WHAT YOU SHOULD DO: Your job is to return each record exactly, minus any pictures.

Excerpts from a dataset:
━━━━━━━━━━━━━━━━

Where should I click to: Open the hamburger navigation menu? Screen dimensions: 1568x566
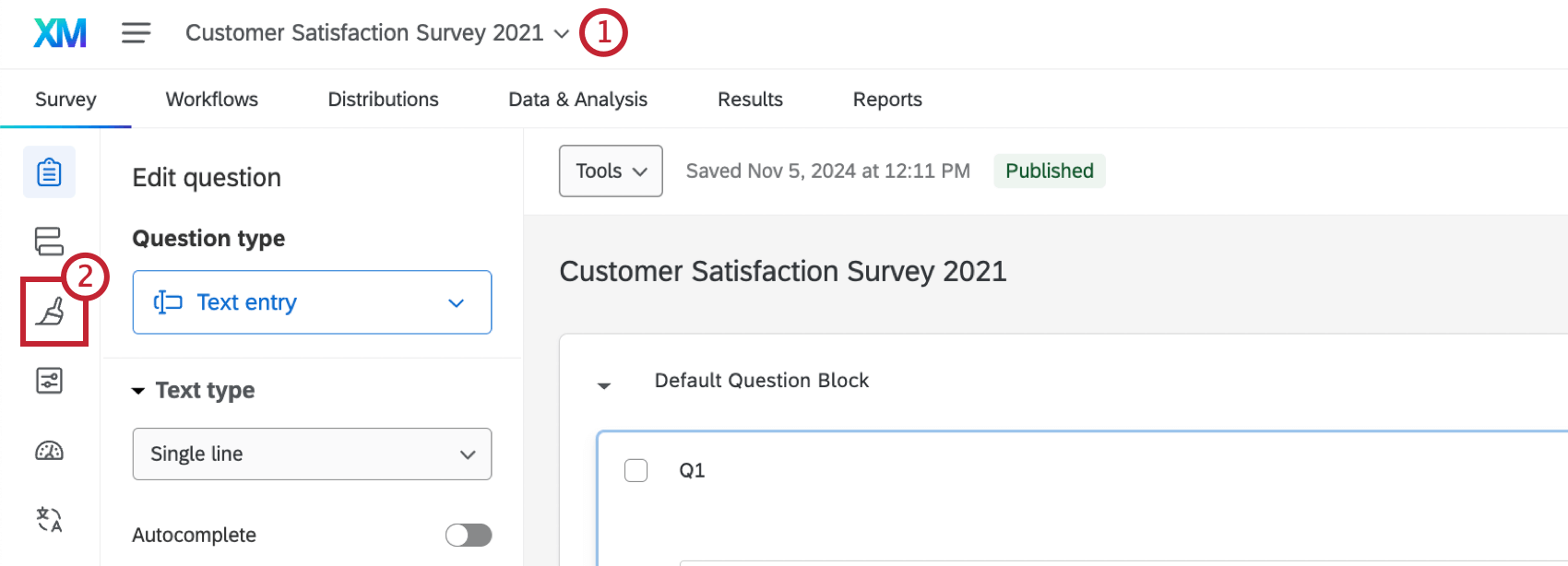point(136,33)
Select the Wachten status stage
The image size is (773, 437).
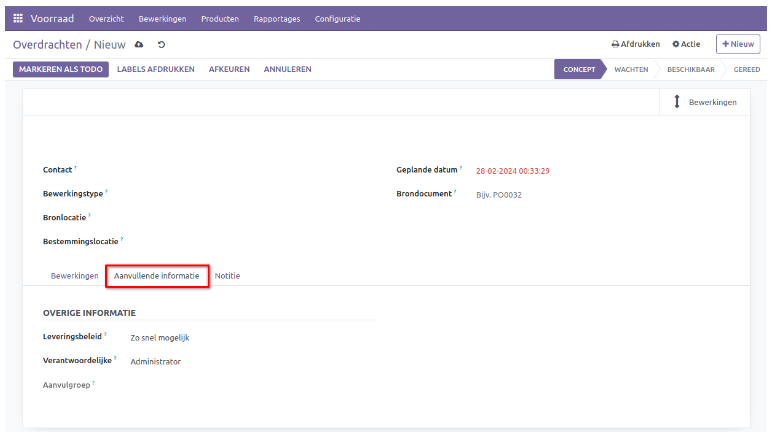coord(630,69)
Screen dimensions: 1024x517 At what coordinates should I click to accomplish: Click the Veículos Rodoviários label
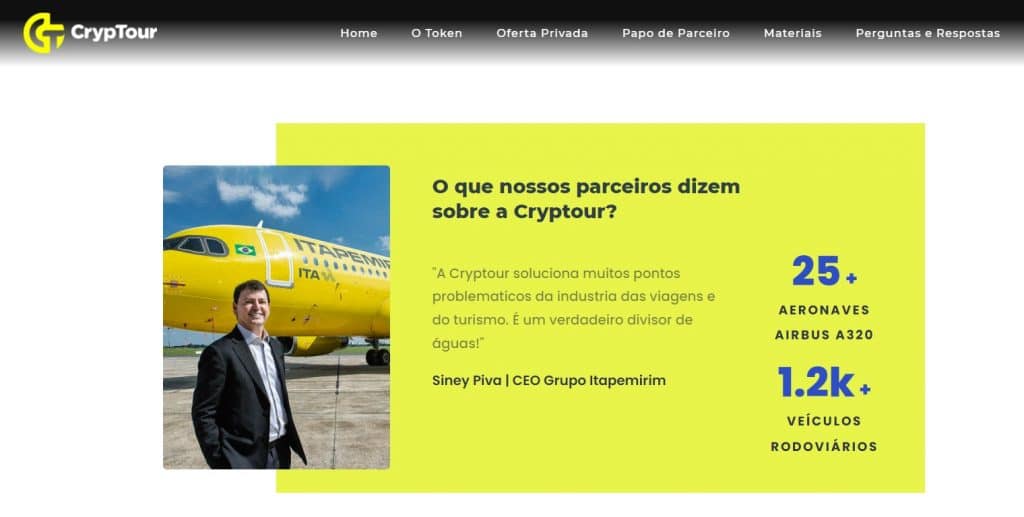pyautogui.click(x=824, y=433)
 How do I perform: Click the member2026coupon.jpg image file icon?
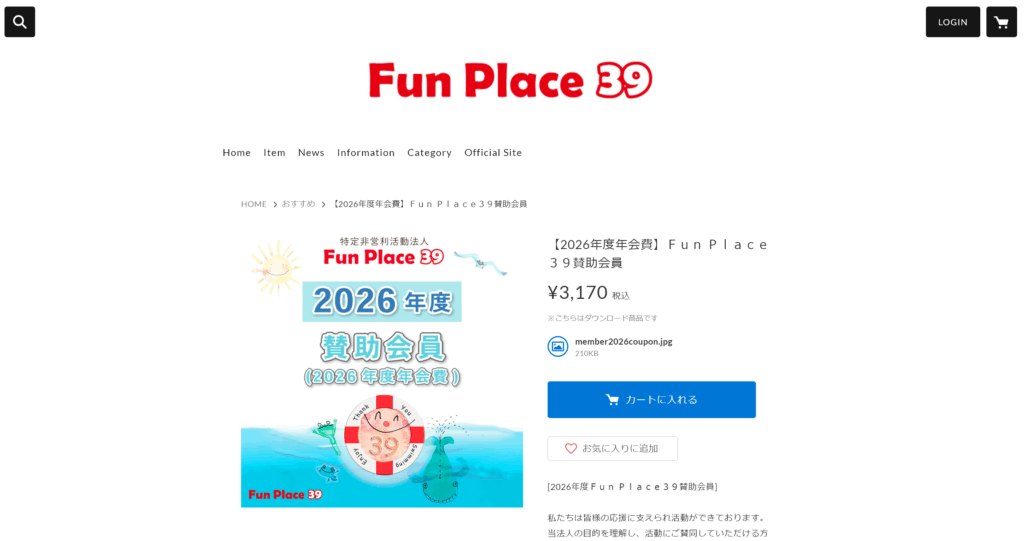[558, 346]
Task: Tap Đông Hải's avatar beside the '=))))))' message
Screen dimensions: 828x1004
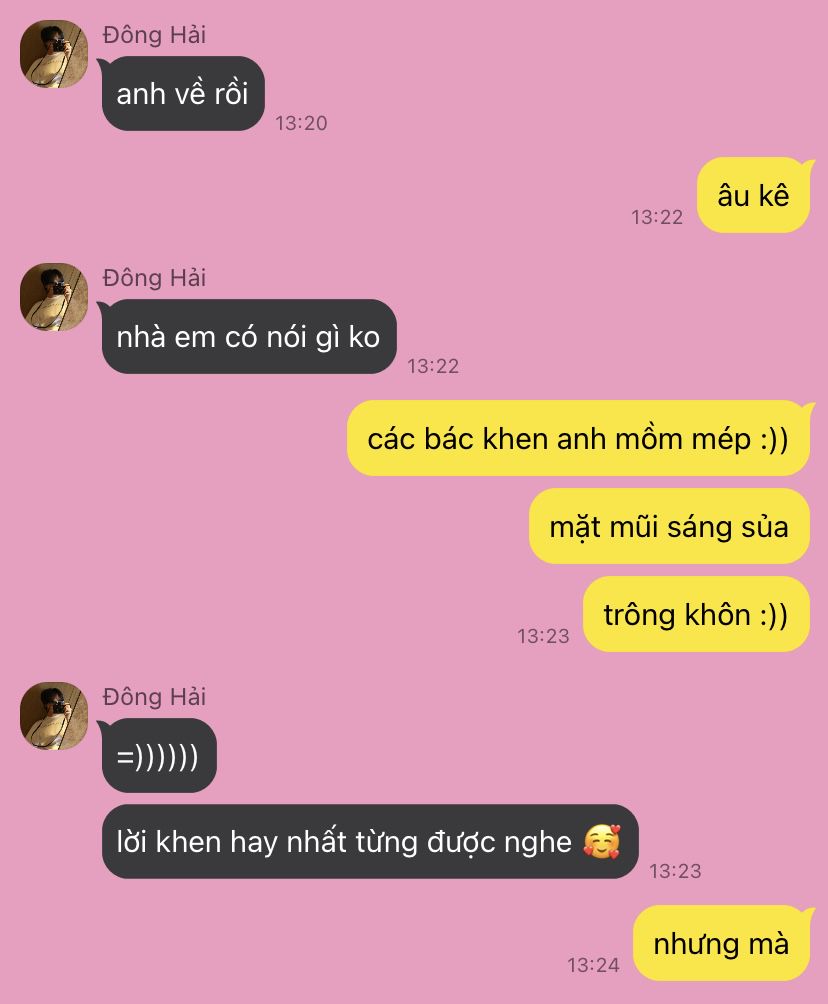Action: pyautogui.click(x=54, y=716)
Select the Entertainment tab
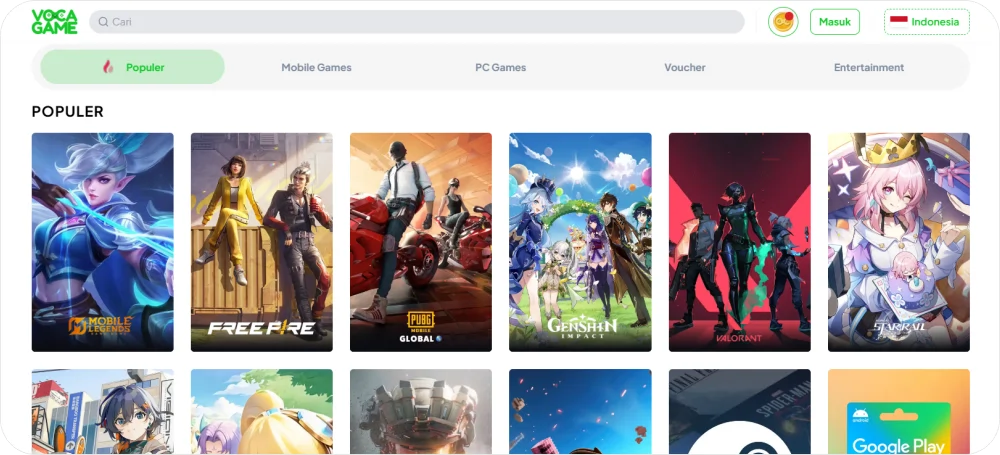 pos(868,67)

━━━━━━━━━━━━━━━━

TASK OUTPUT:
Where should I click to: Open the hamburger navigation menu? Screen dimensions: 1568x566
point(136,33)
Select the Wachten status stage
The image size is (773, 437).
coord(630,69)
Screen dimensions: 1024x517 At what coordinates should I click to accomplish: Click the Veículos Rodoviários label
pyautogui.click(x=824, y=433)
 How do I perform: Click the member2026coupon.jpg image file icon?
[558, 346]
Task: Tap Đông Hải's avatar beside the '=))))))' message
Screen dimensions: 828x1004
Action: pyautogui.click(x=54, y=716)
Select the Entertainment tab
 pos(868,67)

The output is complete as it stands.